The film is really about realising the divergent paths that lives and relationships can travel down. But Rohmer’s cinema is also about the needs, fears and desires that influence the decision of which path to take, even when it results in a dead end. That questioning found its form in My Night with Maud. The details of relationships, and the sense of inevitability that comes with Rohmer’s ubiquitous pairings, can be seen everywhere in his cinema, from the brutal machinations of Claire’s Knee (1970) to the strange colour-coded jumper-matching conclusion of My Girlfriend’s Boyfriend (1987). This unstoppable momentum of relationships, even when undermined as it is in My Night with Maud, is a driving force in Rohmer’s films.
The energy from said momentum, whether accepted or resisted, has to find somewhere to go. In Rohmer’s films this seems to manifest itself in two key actions: deeply detailed conversations (sometimes descending into heated debates) and the incessant meandering of his characters. The latter seems to accelerate the likelihood of essential chance meetings between people, usually on foot.
In the case of this film, they’ve been stopped by the weather, rendering the town a beautiful snowy vista and difficult to traverse. Rohmer gets around this by having Jean-Louis travel in from his isolated retreat, chancing once again upon his fated future wife on the road rather than the pavement. The snow then handily delays her motorised bike and allows for the vital night at Françoise’s after the night at Maud’s.
Maud is radical in Jean-Louis’ eyes due to her status as a divorcee, living by instinct and drive rather than within some hollow moral doctrine. Her sense of being is at friction with fate, radical even before her atheism and her possible left-wing politics (supposedly inherited from her bourgeois family) are addressed.
Perhaps this is why Jean-Louis resists, flees and avoids the impulses which, by his own admission, he would have once followed. He does have brief moments of reconciliation and a flicker of what their relationship could have been later in the film.
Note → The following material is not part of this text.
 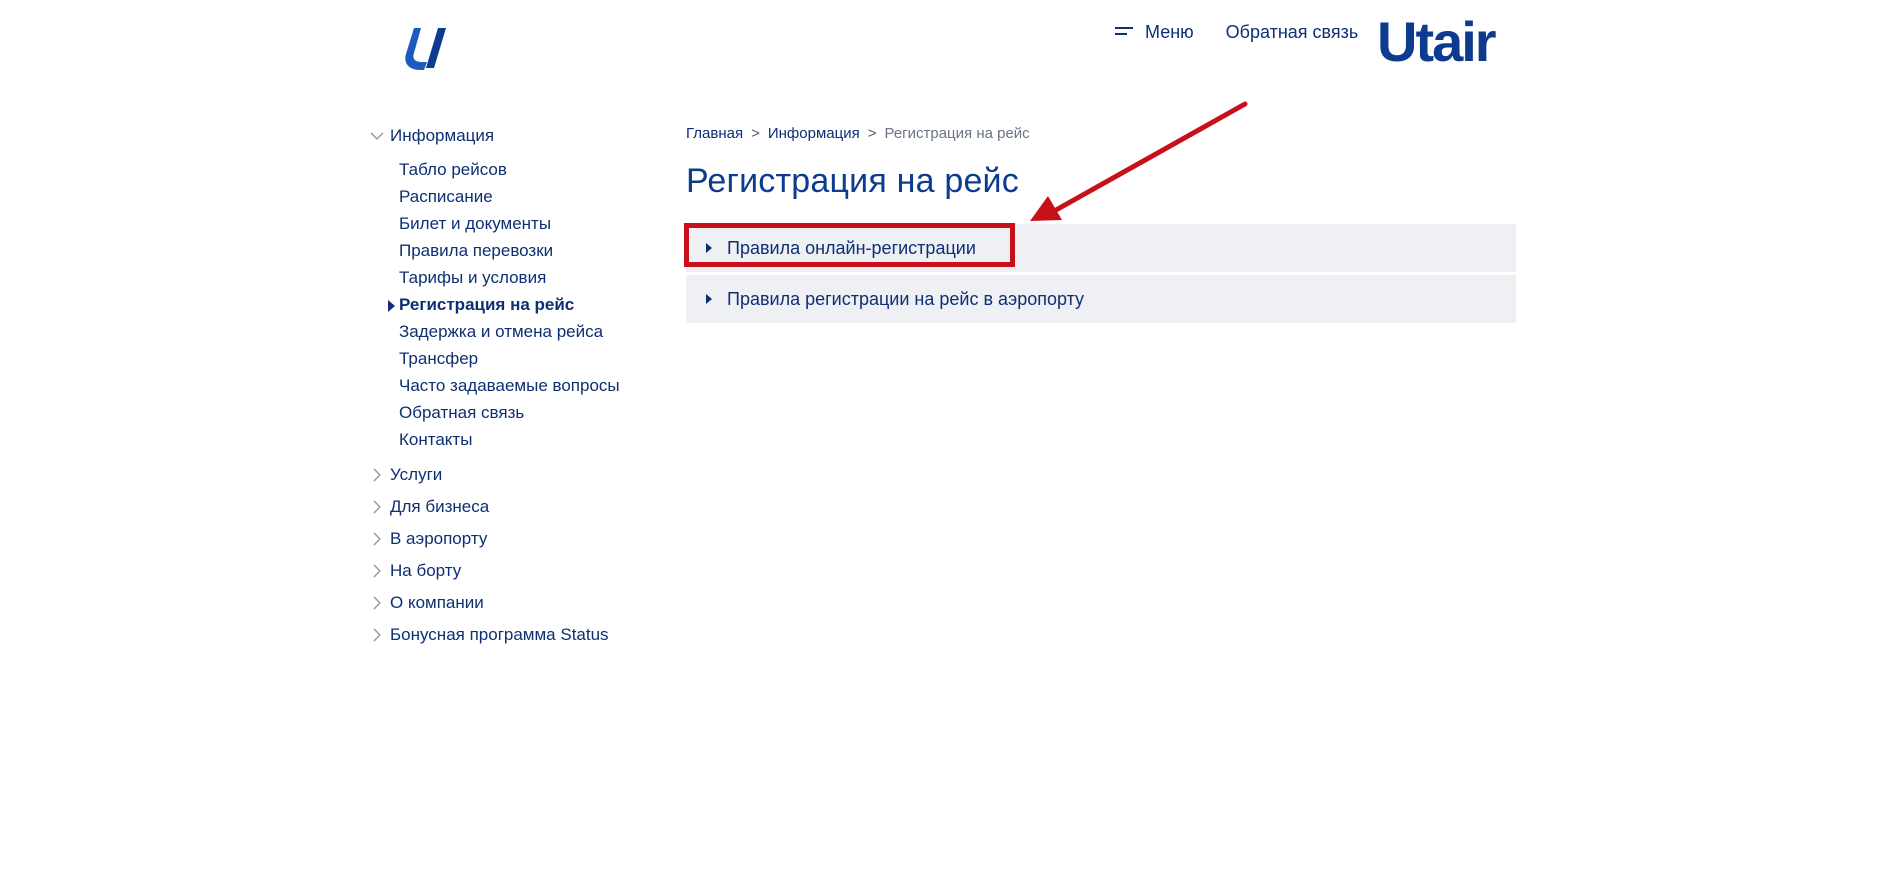 I want to click on sidebar-item-label: Расписание, so click(x=446, y=196).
But, as he suggests himself: “I never had luck with brief encounters.” The pathos is almost unbearable, with Jean-Louis sticking to his flawed doctrine even though Maud and the audience can see that they are perfect together, contrary to all universal logic.
Instead, it’s Françoise who seemingly fulfils his strict codes, based on an almost mathematical assessment of how future relationships will work. Of course, his own fate was blind to him, pure mathematics duping him into believing in a fixed answer to a question in which the raw numbers – the people – are in constant flux. Though Rohmer leaves the film before the conclusion of such a fate can be shown, it is clear that a similar future to Maud’s awaits him: a flawed relationship almost definitely due to end. This is marked by a final, happy run into the warm sea at the film’s conclusion – a tainted happiness.
It’s only five years later, thanks to another chance meeting, that all of this becomes apparent, and Rohmer concludes his film with a brilliant undermining of his main character’s beliefs. Jean-Louis and Françoise, married and with child, make their way down to a summer beach. They bump into Maud on the way, her conversation with Jean-Louis revealing the complex intermingling of Françoise with Maud’s unseen husband in the naive days when snow lay over Clermont-Ferrand. Jean-Louis’ careful and meticulous reasoning, built on a moment of false instinct, comes crumbling down. The questions slowly appear, as if the summer sun had melted the winter’s ice and revealed the truth behind all of their relationships. The weather in the scene may be warmer but the frosty undercurrents remain.